Investors also feared a new round of China-US tariffs could come at any moment.
Spot gold was up 0.2% at $1,202.14 at 2.19am GMT, after it hit a nearly one-week high on Thursday at $1,206.98, and headed for a third straight session of gains.
US gold futures rose 0.3% to $1,208.0 an ounce.
The dollar declined further against the yen following a CNBC television report on Thursday that Trump had told a Wall Street Journal columnist he might take on trade issues with Japan.
"The stronger yen versus dollar is leading to some buying in gold…. The recent low of around $1,160 in August is really the bottom in gold for now," said Yuichi Ikemizu, Tokyo branch manager, ICBC Standard Bank.

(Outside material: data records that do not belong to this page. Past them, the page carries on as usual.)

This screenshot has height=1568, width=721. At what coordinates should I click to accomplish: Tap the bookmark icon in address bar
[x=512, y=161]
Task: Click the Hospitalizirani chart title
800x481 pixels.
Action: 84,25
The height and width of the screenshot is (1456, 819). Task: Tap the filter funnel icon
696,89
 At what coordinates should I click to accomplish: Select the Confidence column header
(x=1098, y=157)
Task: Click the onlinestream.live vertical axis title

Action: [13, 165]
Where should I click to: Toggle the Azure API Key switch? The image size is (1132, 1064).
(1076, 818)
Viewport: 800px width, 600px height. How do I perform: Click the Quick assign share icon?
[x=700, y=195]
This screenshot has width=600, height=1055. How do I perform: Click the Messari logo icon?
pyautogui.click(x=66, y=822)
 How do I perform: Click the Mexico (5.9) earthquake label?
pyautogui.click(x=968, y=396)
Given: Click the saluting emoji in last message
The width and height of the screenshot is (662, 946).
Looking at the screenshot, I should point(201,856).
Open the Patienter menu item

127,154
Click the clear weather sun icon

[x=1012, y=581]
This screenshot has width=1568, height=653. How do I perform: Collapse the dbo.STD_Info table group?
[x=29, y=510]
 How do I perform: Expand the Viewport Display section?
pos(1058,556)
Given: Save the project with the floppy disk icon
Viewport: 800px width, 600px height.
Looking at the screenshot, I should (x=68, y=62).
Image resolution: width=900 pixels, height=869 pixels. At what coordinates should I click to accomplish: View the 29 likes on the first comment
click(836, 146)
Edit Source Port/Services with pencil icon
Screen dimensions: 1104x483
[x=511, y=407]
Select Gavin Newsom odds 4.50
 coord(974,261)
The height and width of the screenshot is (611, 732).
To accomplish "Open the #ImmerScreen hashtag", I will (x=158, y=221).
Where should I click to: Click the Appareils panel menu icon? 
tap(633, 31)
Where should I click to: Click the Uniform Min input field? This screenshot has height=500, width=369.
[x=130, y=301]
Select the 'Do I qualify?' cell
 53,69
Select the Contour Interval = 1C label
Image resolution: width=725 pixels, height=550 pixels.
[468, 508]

"The next moves will mostly depend on the employment data tonight and the September Federal Reserve meeting. But it mostly looks like gold is slowly coming up and the dollar is coming off as gold is too oversold and the dollar has been overbought."
Another big worry for investors was the end of a public consultation period over trade, after which Trump could impose tariffs on $200bn more in Chinese imports.
China’s commerce ministry warned that the country would retaliate against any new tariff measures.
Meanwhile, markets will be closely watching a US employment report due later in the day for cues on the pace of interest rate hikes by the Fed.
The payrolls report is expected to show a robust rise of 191,000, in part as July was temporarily depressed by the closure of the Toys R Us chain that month.
Current economic conditions are "as good as it gets" for the US central bank, New York Federal Reserve president John Williams said on Thursday, with steady inflation and low unemployment allowing the Fed to continue gradually raising rates.
Oanda analyst Alfonso Esparza said: "Gold faces a quick correction if US jobs data, inflation in particular comes in near or above target. The Fed has hiked two times in 2018 and is on course to lift rates twice more."
Gold has tumbled more than 12% from a peak of $1,365.23 in April. Present levels have recently invoked a lot of physical buying in Asia, traders and analysts said.
Among other precious metals, spot silver rose 0.5% to $14.19 an ounce.
Platinum was steady at $791.40, while palladium fell 0.3% to $975.